-- TASK INPUT follows --

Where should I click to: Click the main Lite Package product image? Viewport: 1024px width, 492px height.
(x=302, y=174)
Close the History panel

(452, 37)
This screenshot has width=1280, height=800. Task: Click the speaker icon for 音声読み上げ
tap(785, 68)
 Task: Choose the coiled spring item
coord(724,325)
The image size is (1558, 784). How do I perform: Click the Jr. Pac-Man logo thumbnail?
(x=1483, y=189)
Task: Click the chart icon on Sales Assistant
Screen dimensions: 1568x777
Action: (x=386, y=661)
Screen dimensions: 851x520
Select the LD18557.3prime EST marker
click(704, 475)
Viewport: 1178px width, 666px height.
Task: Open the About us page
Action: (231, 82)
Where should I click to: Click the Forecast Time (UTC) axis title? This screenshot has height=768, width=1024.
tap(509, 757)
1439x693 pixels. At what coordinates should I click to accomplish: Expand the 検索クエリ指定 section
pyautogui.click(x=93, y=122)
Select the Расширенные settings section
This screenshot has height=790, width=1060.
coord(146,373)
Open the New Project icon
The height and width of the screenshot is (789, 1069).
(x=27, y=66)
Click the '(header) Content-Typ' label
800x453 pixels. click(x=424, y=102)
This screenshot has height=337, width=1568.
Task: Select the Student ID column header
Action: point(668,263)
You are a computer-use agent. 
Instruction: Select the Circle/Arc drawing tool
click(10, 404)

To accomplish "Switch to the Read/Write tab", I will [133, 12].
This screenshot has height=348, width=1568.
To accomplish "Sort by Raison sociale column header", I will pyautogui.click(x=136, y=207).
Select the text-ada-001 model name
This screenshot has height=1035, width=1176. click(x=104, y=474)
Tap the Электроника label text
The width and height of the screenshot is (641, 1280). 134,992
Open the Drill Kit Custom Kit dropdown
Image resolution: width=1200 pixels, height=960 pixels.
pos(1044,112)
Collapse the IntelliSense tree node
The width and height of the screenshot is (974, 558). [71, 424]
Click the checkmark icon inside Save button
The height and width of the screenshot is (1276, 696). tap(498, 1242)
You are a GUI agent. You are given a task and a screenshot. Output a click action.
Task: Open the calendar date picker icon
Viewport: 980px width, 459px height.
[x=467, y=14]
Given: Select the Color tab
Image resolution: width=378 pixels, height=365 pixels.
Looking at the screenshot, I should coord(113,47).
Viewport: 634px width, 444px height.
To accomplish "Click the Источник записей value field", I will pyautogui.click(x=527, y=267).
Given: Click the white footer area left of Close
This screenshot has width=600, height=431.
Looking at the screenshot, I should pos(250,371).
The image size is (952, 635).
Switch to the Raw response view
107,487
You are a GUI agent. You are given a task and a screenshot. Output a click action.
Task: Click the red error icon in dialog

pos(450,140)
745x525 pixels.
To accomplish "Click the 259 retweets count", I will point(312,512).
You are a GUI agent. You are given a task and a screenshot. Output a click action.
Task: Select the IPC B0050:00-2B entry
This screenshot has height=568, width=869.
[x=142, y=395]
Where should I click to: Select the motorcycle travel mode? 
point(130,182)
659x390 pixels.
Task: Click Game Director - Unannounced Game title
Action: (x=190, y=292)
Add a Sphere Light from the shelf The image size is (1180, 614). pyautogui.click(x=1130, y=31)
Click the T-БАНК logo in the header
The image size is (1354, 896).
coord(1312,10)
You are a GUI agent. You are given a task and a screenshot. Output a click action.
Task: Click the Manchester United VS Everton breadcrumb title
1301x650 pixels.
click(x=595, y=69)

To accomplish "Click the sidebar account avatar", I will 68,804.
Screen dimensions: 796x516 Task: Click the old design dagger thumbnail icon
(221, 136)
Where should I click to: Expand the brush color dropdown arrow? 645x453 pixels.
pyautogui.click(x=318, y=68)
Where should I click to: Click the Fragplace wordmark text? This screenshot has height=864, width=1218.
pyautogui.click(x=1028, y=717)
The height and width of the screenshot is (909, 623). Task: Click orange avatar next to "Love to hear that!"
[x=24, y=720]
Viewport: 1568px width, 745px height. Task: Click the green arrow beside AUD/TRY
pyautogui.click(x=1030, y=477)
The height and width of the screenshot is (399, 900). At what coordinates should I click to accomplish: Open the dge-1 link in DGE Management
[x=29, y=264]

-- TASK INPUT concluded --

■ WORK REQUEST ■
Whenever "will" occurs in a line above, copy that line.

■ OUTPUT FOR THIS EXERCISE ■
To accomplish "Switch to the Read/Write tab", I will [133, 12].
To accomplish "Sort by Raison sociale column header", I will pyautogui.click(x=136, y=207).
To accomplish "Click the Источник записей value field", I will pyautogui.click(x=527, y=267).
To accomplish "Click the 259 retweets count", I will point(312,512).
To accomplish "Click the sidebar account avatar", I will 68,804.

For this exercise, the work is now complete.